FIG.1 毎回ゼロから頼む「汎用チャット」と、一度組み立てて任せる「専用エージェント」
01そもそも「エージェントビルダー」とは
エージェントビルダーは、あなたの代わりに決まった手順で動く小さな自動ロボットを、プログラミングなしで組み立てる道具です。普通のチャットAIが「質問するたびに答える」のに対し、エージェントはきっかけ(トリガー)が来たら、自分で複数の手順をこなすのが違いです。
たとえば「メールが届いたら → 内容を要約して → 担当者に Slack で通知する」という一連の流れを、一度設定すれば以降は自動で回ります。Lindy と Replit は、この「専用ロボットを作る」という同じ目的を、異なる層で実現します。
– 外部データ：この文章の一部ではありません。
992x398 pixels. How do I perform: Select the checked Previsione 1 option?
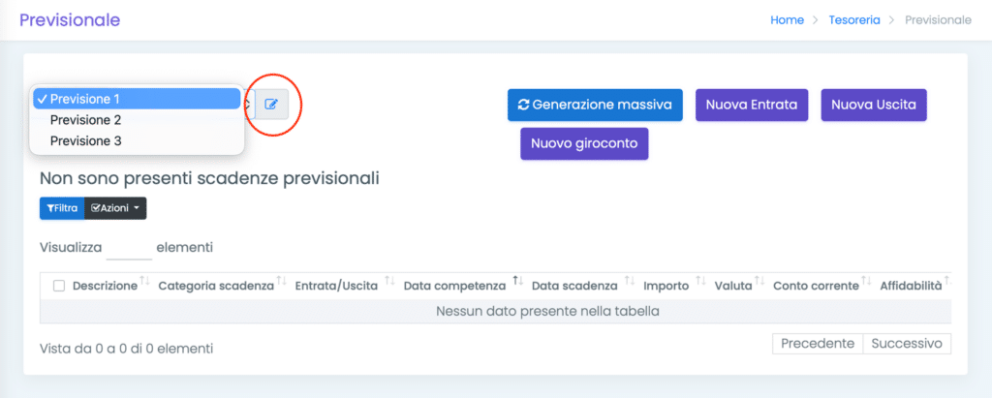tap(85, 99)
| Lindy(業務オペ寄り) | Replit(アプリ構築寄り) |
|---|---|
| メール・日程調整・議事録など「業務の自動化」 | Webアプリ・社内ツールそのものを「作る」 |
| 既存アプリ(Gmail / Slack 等)をつないで動かす | データベース・画面・サーバを一式生成する |
| 定型業務を持つ担当者・小規模チーム向け | 軽い内製アプリが欲しい人・開発者向け |
どちらも「自然な言葉で指示する」点は共通ですが、Lindy は“仕事の流れ”を、Replit は“動くソフトウェア”を組み立てると覚えると整理しやすいです。
02Lindy:業務の流れを自動化する
Lindy は「AI の従業員(AI employee)」を掲げる、業務自動化に特化したエージェントビルダーです。中心になるのは「トリガー(きっかけ)→ アクション(動作)」の組み合わせで、これを自然な日本語・英語で並べていくだけでワークフローが作れます。